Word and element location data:
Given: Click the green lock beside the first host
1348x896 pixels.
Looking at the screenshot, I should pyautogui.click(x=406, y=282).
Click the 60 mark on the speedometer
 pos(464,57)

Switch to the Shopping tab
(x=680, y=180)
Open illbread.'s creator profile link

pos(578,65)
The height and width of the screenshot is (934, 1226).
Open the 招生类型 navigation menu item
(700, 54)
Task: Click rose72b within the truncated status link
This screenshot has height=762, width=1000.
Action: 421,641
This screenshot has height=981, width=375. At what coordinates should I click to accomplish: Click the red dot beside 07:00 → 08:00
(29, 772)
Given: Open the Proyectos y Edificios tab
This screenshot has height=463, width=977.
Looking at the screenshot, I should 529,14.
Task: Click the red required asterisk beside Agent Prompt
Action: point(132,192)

* _Your instructions_
Copy out the lines above exactly, starting with the line that contains "This screenshot has height=981, width=375." and continuing through the last line of the items.

* _Exercise answer_
This screenshot has height=981, width=375. At what coordinates should I click to accomplish: Click the red dot beside 07:00 → 08:00
(29, 772)
Given: Open the Proyectos y Edificios tab
This screenshot has height=463, width=977.
Looking at the screenshot, I should 529,14.
Task: Click the red required asterisk beside Agent Prompt
Action: point(132,192)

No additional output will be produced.